_ACTION ITEM_: Where a line in the material beneath contains "Подготовка", count it. Give the number only.

====

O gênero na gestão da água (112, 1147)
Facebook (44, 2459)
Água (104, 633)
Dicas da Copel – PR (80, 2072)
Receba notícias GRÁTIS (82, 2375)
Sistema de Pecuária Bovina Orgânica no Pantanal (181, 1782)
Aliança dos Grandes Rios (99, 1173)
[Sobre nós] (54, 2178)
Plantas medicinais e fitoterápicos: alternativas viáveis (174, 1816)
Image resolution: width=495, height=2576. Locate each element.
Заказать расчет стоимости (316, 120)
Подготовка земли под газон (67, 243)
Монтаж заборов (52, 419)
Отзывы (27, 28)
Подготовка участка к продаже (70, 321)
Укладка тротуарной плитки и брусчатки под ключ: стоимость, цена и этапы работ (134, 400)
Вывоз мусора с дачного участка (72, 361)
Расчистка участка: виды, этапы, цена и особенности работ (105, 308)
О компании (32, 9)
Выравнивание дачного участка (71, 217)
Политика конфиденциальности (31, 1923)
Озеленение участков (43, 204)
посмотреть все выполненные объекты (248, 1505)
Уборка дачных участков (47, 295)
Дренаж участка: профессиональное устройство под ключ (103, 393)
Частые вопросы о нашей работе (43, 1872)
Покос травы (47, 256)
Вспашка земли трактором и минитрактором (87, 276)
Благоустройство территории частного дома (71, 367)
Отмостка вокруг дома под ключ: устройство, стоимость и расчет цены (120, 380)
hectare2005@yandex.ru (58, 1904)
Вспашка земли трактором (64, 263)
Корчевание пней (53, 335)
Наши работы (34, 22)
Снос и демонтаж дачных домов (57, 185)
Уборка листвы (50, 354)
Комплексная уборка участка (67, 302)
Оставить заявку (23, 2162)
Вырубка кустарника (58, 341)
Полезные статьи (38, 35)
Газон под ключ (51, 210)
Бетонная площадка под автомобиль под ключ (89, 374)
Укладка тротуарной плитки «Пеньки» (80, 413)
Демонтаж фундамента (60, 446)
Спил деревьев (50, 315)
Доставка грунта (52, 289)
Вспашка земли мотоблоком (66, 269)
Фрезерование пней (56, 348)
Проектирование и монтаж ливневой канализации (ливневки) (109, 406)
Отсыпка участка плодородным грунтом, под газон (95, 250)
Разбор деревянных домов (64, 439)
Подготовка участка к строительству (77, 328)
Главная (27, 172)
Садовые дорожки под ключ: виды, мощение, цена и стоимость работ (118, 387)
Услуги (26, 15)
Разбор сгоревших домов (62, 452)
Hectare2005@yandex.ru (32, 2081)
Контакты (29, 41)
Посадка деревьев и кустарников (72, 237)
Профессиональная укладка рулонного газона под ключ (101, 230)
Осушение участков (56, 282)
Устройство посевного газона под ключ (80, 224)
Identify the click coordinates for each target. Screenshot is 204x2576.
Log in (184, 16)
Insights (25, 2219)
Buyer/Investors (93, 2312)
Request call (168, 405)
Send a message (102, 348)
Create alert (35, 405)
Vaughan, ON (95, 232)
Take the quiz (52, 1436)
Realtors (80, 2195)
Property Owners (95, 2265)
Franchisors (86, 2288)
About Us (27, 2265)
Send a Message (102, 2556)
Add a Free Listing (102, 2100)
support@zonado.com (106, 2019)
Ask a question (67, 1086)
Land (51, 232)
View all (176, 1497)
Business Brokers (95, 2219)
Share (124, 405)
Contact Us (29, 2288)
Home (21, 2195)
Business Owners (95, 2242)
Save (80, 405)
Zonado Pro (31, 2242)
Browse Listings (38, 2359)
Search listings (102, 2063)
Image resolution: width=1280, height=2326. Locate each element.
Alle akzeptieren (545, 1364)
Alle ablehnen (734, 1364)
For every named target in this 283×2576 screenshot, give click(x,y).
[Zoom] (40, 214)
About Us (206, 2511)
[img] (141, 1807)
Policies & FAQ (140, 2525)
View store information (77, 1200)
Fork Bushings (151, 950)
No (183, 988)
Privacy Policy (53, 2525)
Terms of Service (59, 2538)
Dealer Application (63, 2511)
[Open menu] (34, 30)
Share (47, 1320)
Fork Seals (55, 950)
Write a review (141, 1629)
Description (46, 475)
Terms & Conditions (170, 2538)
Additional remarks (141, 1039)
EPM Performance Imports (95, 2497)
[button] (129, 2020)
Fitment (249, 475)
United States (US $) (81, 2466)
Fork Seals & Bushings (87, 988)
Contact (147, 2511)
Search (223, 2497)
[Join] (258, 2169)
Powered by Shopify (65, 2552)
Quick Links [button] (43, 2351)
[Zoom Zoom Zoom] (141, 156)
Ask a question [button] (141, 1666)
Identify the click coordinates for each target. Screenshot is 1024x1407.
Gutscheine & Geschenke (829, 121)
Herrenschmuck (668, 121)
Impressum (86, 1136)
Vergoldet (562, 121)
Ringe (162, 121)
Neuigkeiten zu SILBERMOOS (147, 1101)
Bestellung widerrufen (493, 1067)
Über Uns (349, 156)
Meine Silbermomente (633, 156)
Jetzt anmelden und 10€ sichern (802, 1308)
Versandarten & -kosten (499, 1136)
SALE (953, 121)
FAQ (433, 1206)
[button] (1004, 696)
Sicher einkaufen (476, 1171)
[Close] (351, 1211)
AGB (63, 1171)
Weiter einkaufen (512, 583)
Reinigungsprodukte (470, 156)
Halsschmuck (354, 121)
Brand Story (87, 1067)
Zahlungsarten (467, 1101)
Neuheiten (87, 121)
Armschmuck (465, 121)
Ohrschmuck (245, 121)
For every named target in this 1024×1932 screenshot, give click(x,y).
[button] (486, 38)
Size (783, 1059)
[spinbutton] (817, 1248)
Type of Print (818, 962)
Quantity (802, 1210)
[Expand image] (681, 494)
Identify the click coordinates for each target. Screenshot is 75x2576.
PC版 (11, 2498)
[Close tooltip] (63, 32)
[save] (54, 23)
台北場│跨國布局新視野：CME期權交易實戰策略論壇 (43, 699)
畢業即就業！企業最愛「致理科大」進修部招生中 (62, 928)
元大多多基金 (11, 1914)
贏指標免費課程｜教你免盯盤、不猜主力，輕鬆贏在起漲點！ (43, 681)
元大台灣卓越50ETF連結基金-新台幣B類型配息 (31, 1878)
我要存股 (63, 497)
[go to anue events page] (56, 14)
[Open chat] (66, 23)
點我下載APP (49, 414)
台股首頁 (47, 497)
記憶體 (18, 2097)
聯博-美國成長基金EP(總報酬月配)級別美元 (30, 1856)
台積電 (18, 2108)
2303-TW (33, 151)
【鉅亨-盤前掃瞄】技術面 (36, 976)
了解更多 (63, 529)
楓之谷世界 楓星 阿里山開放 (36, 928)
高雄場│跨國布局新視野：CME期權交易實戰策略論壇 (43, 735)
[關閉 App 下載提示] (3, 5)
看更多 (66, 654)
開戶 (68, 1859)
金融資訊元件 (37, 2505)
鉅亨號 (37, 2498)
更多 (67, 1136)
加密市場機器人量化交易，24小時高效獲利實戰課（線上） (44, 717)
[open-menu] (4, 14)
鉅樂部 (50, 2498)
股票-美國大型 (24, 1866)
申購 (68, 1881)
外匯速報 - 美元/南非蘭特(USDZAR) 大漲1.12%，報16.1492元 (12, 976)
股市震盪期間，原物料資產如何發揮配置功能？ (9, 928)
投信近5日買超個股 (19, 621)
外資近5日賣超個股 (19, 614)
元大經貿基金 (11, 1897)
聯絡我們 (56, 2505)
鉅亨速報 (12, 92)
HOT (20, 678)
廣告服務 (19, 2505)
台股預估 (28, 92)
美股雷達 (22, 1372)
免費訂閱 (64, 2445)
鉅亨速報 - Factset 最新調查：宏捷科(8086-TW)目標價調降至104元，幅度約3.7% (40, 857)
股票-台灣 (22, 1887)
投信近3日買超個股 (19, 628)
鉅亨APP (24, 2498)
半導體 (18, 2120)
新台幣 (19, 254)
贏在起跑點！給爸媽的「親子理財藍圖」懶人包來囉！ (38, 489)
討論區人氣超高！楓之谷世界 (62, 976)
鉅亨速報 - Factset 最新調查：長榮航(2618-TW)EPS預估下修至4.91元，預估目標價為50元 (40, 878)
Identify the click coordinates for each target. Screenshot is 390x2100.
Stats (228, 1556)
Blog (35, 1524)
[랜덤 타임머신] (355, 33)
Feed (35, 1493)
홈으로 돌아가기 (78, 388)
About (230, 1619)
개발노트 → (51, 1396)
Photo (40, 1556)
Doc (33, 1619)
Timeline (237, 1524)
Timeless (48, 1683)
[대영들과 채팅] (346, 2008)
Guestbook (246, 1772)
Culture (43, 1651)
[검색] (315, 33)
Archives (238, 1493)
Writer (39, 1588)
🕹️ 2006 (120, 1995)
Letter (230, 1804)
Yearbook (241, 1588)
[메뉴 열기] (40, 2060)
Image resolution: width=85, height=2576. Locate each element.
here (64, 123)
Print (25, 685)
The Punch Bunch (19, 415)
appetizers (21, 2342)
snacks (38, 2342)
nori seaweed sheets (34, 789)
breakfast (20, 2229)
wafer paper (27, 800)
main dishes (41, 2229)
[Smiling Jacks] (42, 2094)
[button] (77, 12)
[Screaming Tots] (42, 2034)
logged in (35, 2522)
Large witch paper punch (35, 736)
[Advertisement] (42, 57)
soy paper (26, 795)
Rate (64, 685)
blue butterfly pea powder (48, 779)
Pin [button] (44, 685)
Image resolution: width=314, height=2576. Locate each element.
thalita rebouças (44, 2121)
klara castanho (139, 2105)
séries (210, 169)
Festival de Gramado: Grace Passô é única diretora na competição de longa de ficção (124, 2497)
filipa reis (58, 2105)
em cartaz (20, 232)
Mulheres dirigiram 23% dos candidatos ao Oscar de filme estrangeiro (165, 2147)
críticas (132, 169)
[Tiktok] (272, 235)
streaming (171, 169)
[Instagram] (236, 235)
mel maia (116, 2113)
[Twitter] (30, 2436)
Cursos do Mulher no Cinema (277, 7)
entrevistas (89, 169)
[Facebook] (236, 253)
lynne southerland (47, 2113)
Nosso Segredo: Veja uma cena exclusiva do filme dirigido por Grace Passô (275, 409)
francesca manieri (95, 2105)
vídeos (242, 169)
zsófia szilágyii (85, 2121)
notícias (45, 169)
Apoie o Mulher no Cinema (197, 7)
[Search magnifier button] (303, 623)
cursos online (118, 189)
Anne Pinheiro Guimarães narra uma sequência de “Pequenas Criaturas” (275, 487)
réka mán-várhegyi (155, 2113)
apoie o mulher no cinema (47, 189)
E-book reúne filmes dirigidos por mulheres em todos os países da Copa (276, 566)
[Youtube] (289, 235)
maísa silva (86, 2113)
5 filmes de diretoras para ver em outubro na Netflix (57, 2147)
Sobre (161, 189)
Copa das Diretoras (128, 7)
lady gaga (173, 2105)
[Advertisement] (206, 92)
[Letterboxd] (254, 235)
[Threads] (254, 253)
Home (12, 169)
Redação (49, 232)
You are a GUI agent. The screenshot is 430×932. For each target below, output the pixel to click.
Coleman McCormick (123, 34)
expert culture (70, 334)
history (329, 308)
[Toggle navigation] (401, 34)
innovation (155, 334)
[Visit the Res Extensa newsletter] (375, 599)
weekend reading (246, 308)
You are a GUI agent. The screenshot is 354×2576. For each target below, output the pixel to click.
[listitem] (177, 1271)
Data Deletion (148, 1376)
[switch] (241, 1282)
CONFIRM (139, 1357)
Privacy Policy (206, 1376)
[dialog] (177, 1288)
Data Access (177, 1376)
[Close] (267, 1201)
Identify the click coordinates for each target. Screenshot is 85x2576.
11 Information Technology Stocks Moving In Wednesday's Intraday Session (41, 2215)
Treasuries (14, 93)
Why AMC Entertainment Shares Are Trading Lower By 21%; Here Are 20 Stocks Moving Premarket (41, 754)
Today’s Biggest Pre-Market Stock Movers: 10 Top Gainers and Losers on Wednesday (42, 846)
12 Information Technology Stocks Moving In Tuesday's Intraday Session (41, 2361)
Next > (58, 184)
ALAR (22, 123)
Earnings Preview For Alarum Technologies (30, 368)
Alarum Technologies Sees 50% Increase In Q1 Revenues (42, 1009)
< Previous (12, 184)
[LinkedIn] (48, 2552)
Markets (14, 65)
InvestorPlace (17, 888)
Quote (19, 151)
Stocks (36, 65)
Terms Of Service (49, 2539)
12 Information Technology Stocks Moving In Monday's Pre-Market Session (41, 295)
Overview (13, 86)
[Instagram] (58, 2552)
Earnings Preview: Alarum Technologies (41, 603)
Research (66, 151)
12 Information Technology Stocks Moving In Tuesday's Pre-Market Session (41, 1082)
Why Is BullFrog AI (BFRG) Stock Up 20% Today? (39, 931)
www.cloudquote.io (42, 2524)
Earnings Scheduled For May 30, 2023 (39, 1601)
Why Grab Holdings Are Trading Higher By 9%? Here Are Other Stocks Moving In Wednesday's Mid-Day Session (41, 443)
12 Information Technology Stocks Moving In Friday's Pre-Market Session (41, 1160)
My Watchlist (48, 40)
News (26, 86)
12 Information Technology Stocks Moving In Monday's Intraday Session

====

_SOLUTION FOR THIS TASK_: 3